PROVIDED INFORMATION -
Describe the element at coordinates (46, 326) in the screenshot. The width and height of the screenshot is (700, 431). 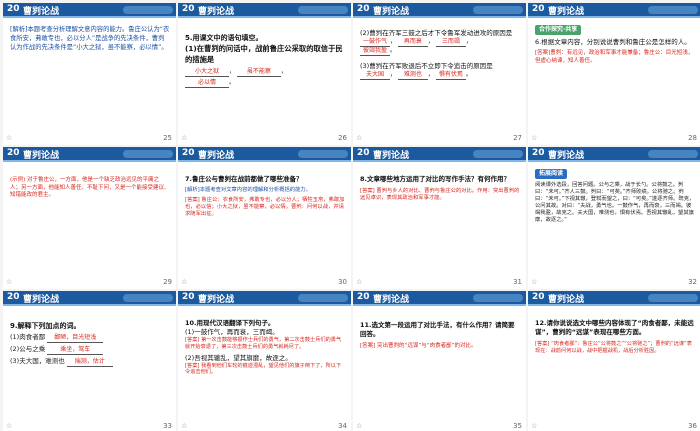
I see `question-text: 9.解释下列加点的词。` at that location.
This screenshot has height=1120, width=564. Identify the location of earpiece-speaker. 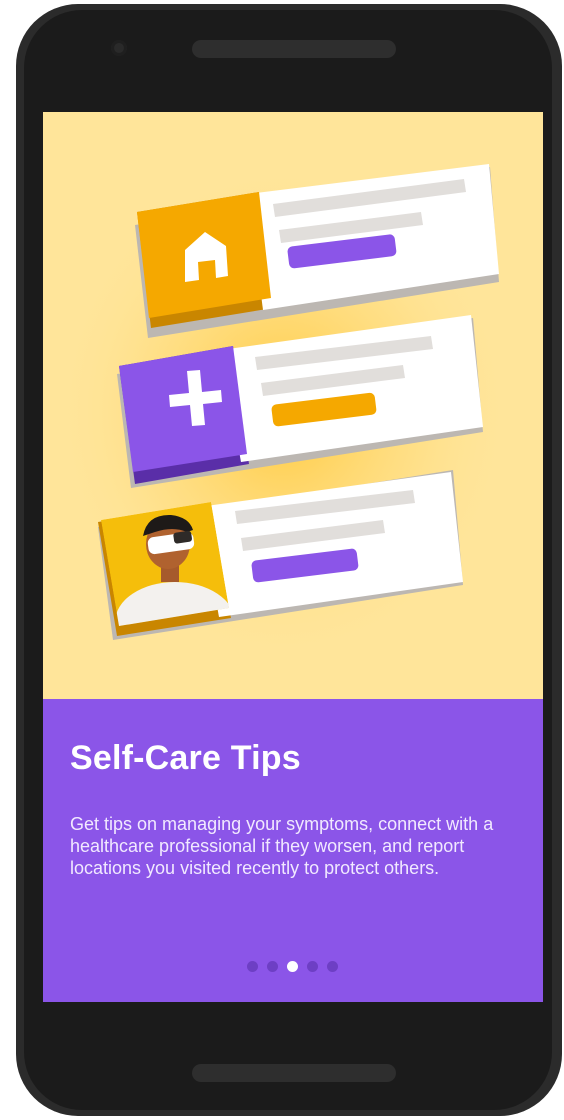
(294, 49).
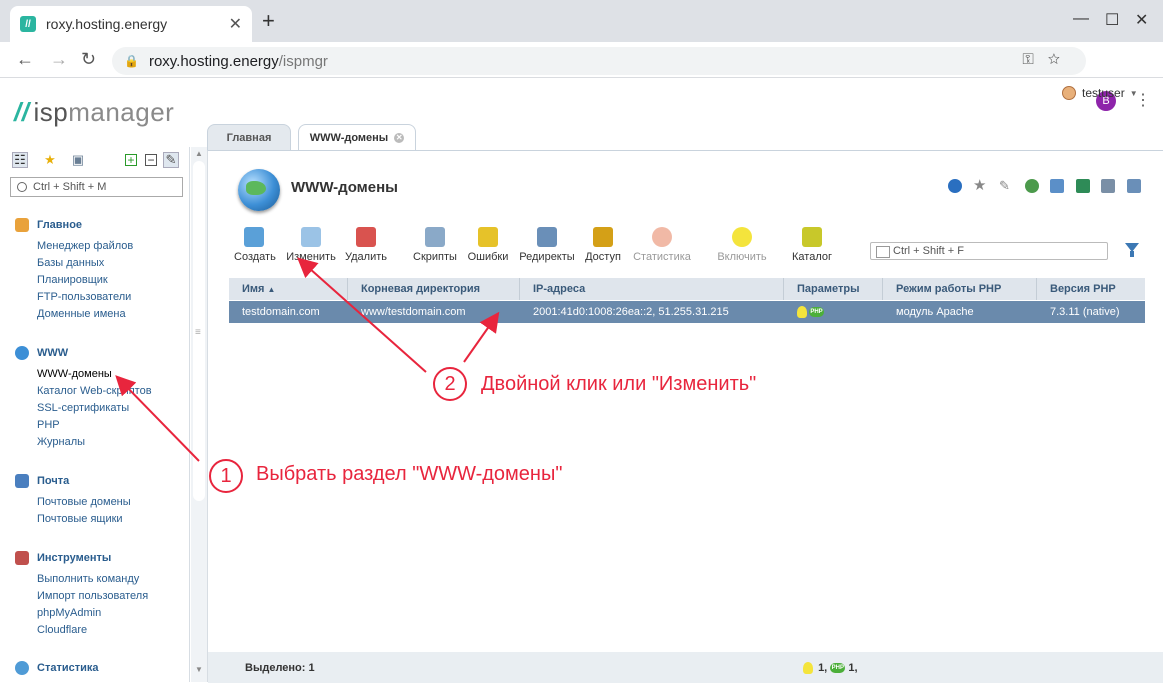 The width and height of the screenshot is (1163, 683). What do you see at coordinates (111, 596) in the screenshot?
I see `menu-item: Импорт пользователя` at bounding box center [111, 596].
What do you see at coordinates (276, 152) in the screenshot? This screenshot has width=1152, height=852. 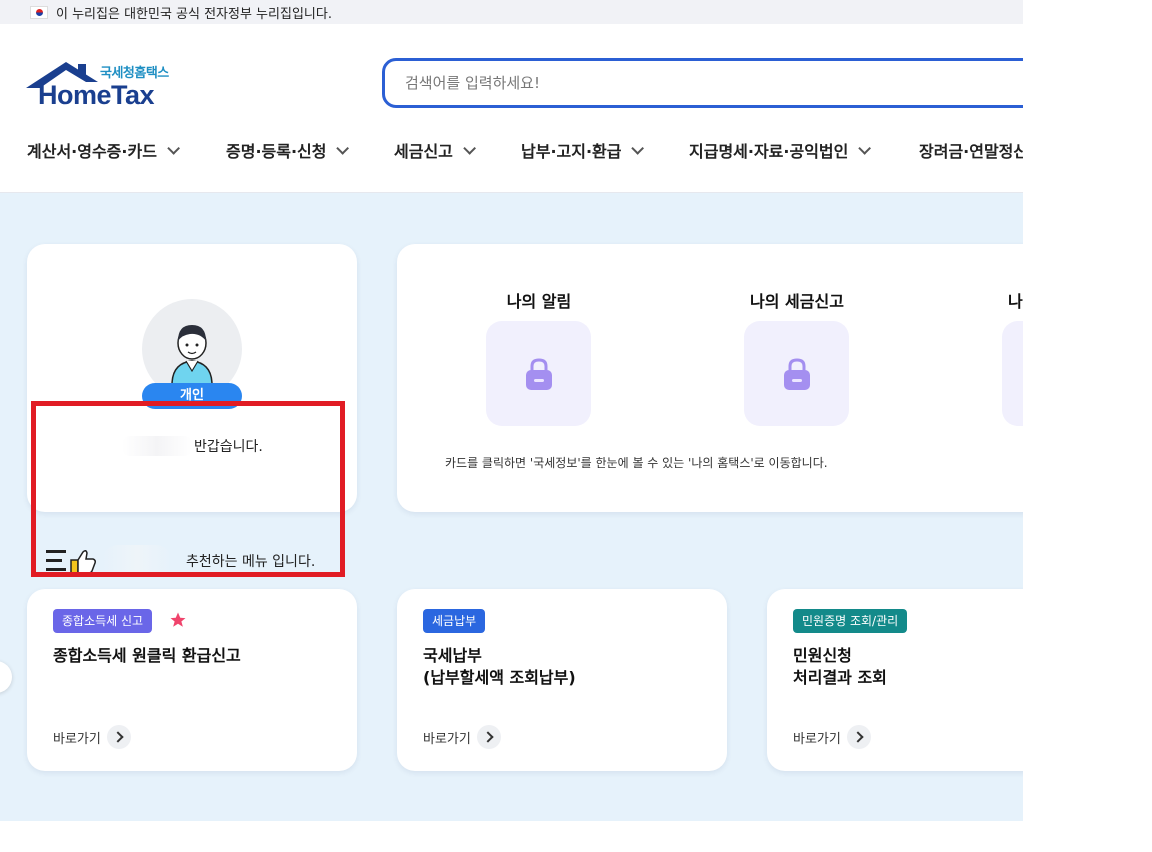 I see `nav-item-label: 증명·등록·신청` at bounding box center [276, 152].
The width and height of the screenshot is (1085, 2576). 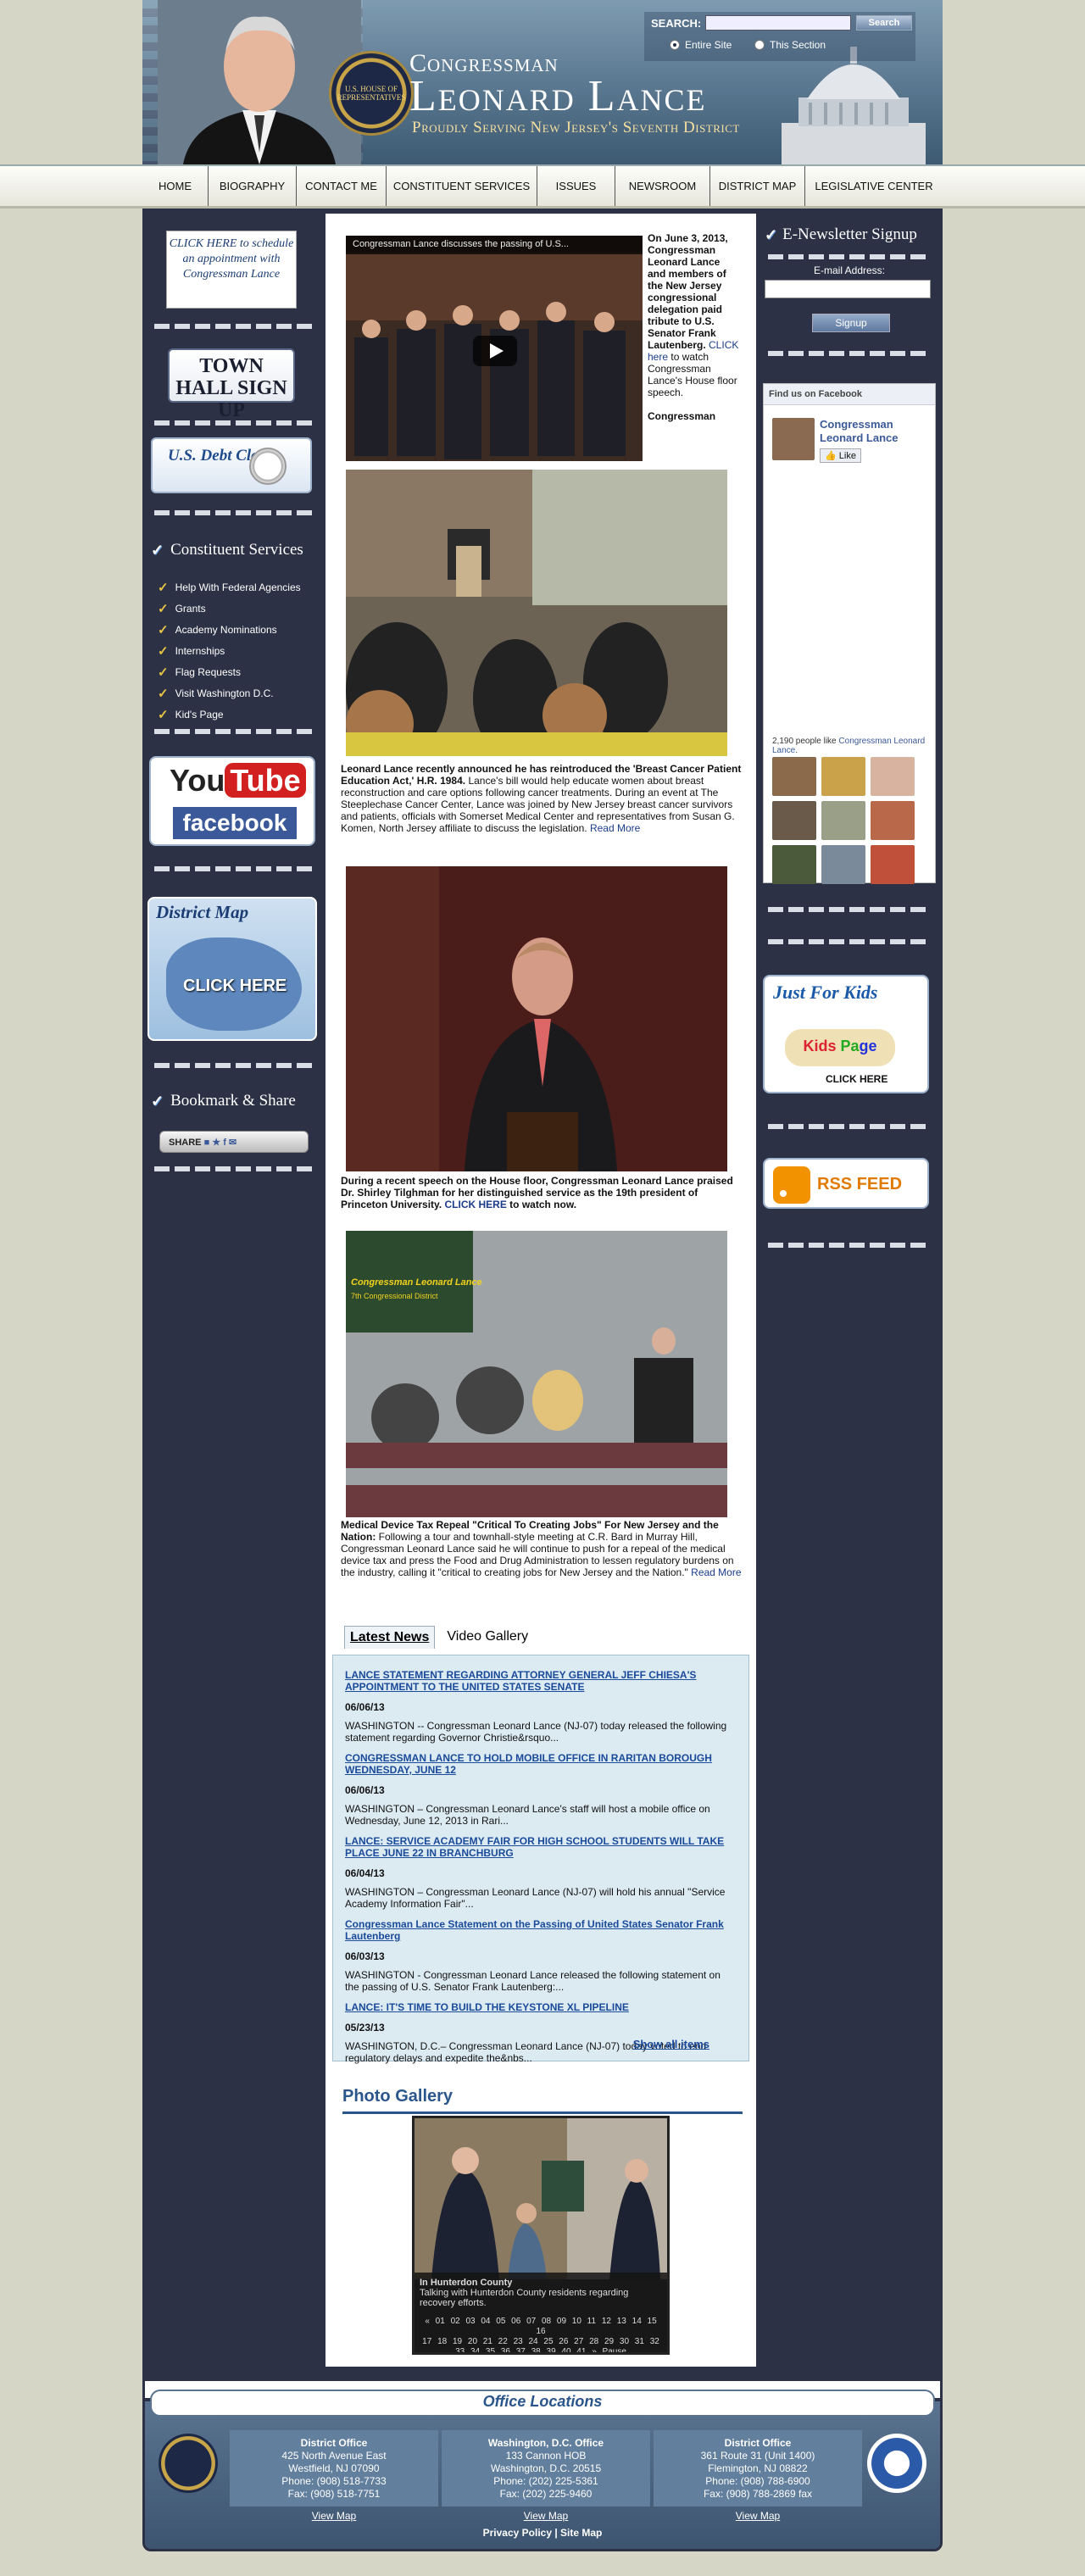 I want to click on constituent-services-heading: ✓ Constituent Services, so click(x=227, y=550).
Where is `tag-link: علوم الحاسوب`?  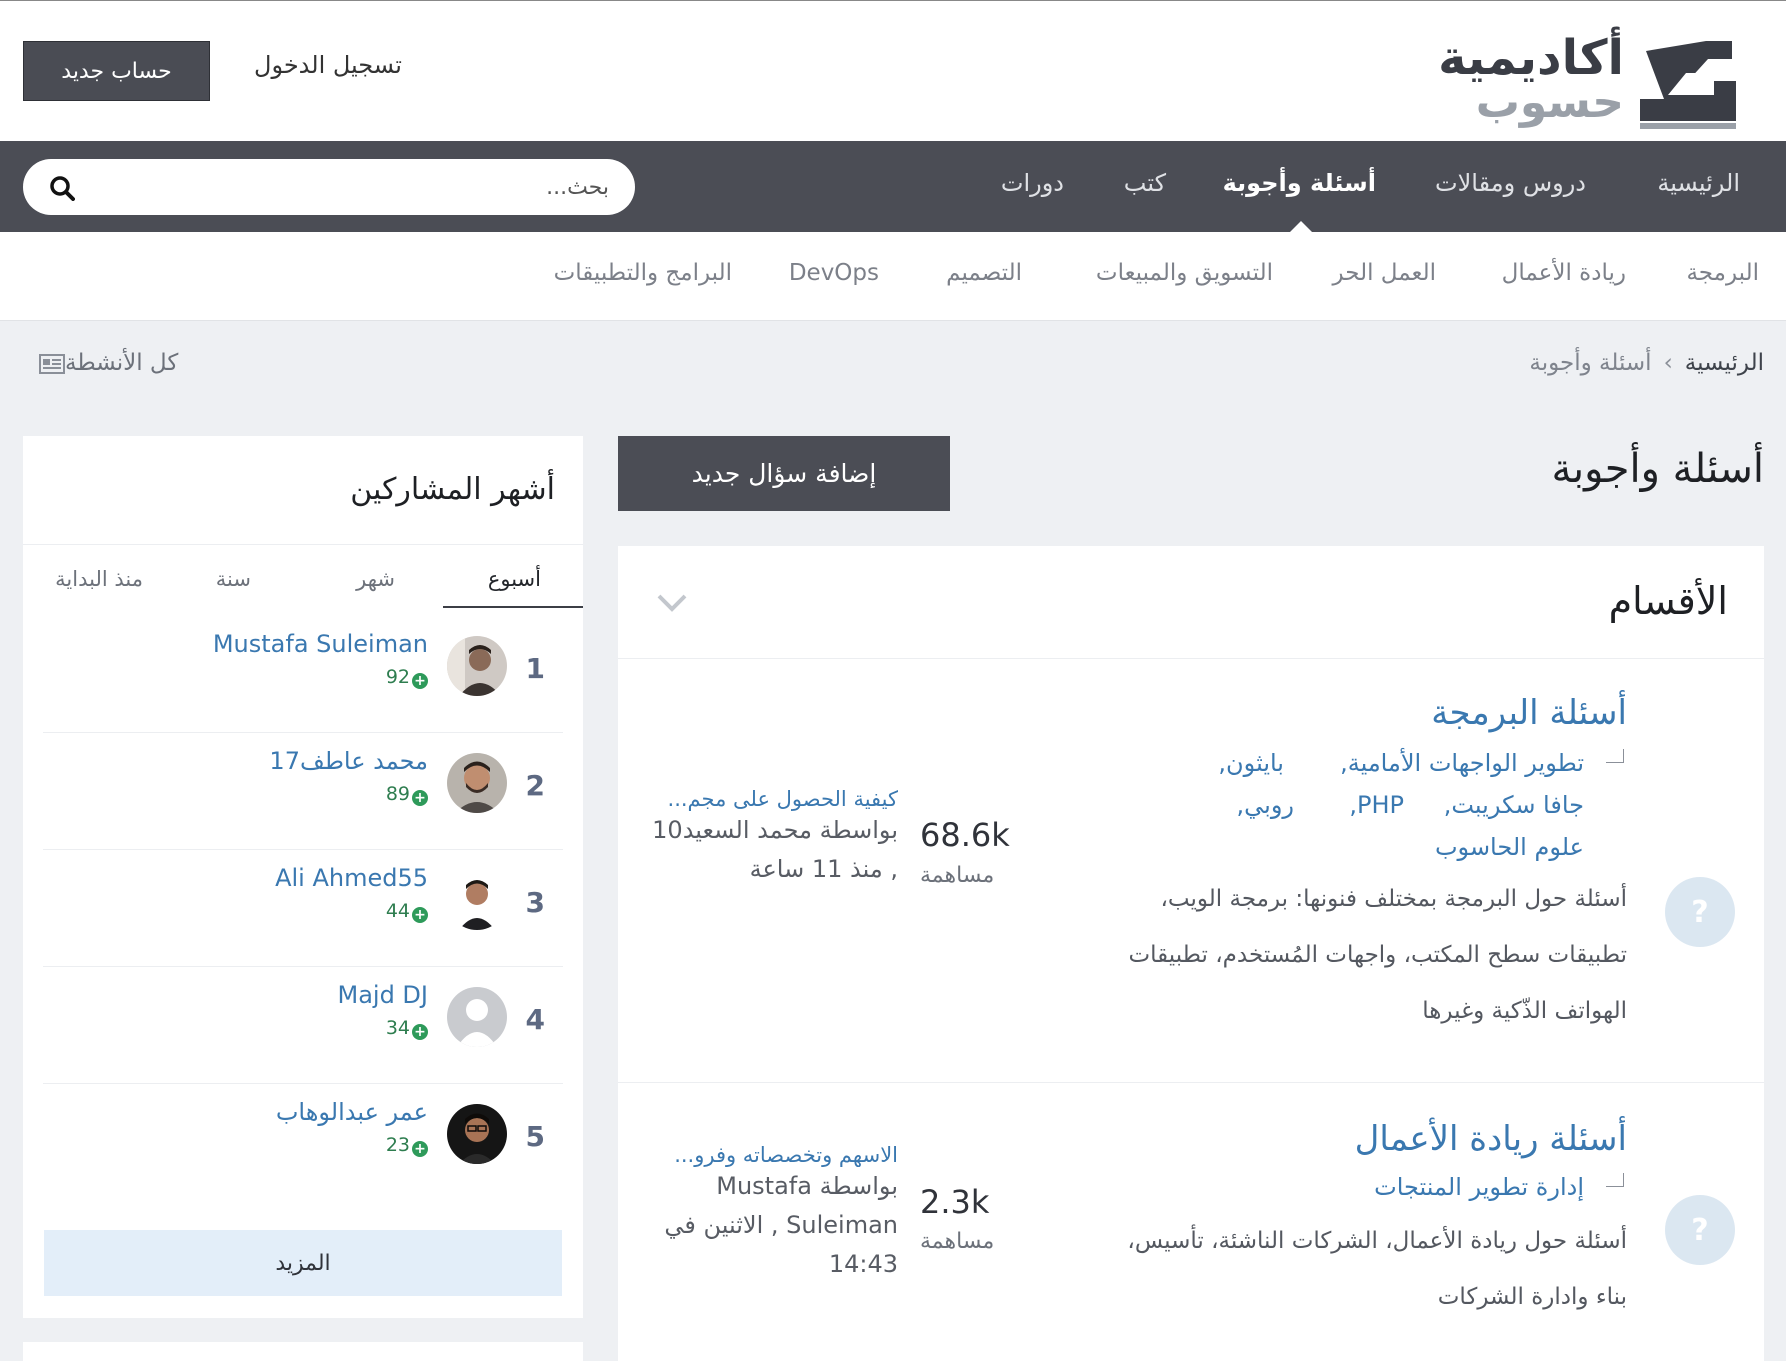 tag-link: علوم الحاسوب is located at coordinates (1510, 847).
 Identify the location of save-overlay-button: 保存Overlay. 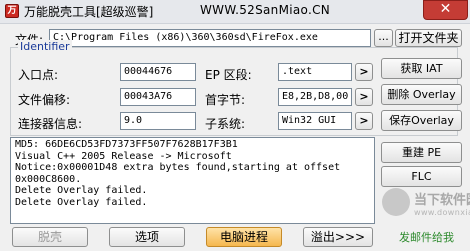
(422, 120).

DESCRIPTION OF THE TASK - Give everything from the start of the records down to the line containing "at that location." as a numbered list, skipping blank lines and leaving out the pictures.

SOLUTION -
1. Describe the element at coordinates (46, 326) in the screenshot. The width and height of the screenshot is (700, 431). 
2. I see `question-text: 9.解释下列加点的词。` at that location.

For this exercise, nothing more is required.